EXERCISE REQUIREMENTS – Look through the records that follow. Copy every line containing the word "computer".

SUPPLIED RECORDS –
◇ ◇ ◇

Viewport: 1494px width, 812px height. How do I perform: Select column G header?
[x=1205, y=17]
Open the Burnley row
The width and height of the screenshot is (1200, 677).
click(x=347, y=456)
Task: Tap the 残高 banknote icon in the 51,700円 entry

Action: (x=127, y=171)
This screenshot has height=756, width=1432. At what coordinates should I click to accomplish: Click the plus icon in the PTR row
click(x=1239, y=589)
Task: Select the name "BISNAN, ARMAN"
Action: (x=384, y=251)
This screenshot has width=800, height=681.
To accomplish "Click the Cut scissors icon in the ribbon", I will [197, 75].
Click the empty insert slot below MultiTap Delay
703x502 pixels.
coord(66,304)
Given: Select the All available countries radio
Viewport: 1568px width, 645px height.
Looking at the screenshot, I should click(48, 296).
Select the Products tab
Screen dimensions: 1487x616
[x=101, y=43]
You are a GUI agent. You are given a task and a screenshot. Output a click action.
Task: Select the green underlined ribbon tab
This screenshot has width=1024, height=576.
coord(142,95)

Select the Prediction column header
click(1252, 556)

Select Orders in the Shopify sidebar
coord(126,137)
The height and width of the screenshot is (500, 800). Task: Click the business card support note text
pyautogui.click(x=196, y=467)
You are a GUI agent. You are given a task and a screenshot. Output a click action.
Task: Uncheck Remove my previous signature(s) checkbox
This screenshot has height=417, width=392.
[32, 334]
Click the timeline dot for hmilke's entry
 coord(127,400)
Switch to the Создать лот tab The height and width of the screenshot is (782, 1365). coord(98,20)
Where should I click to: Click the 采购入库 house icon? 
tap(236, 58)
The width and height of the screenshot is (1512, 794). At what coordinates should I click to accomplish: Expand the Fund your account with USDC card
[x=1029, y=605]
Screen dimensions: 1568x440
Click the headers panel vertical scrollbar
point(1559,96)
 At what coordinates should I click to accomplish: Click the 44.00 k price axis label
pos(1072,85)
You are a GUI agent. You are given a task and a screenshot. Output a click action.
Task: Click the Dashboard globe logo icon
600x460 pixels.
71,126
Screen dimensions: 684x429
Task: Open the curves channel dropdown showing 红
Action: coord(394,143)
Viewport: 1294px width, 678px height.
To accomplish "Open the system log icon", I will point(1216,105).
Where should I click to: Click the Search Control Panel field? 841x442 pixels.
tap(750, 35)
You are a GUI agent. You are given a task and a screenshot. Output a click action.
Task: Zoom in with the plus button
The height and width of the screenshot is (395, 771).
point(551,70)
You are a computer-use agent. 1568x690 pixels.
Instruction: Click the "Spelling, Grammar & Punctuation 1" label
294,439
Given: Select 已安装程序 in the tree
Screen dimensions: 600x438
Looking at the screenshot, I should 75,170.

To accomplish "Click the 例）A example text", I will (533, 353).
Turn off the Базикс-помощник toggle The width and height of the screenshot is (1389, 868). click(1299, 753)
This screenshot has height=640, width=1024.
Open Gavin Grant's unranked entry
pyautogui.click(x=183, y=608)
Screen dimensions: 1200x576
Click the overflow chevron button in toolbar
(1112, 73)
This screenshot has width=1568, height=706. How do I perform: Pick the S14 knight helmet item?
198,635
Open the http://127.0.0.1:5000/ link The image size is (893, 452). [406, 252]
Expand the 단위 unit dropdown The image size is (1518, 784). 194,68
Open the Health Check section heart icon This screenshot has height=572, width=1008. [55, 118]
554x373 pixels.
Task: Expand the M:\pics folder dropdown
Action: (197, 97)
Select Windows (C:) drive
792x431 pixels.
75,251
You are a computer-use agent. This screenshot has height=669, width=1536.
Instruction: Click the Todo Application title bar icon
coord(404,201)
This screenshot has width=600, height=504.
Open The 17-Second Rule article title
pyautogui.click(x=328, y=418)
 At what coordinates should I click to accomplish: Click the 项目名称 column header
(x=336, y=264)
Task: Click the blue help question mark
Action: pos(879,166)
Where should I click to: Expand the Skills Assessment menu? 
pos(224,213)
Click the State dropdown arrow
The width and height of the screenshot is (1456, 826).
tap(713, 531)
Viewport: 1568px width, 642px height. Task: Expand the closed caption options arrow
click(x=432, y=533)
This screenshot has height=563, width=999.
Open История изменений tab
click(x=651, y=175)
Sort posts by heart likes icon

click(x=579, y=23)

◇ ◇ ◇

ANSWER TO THE EXERCISE –
You are a computer-use agent. 1568x690 pixels.
You are a computer-use agent. This screenshot has height=669, width=1536.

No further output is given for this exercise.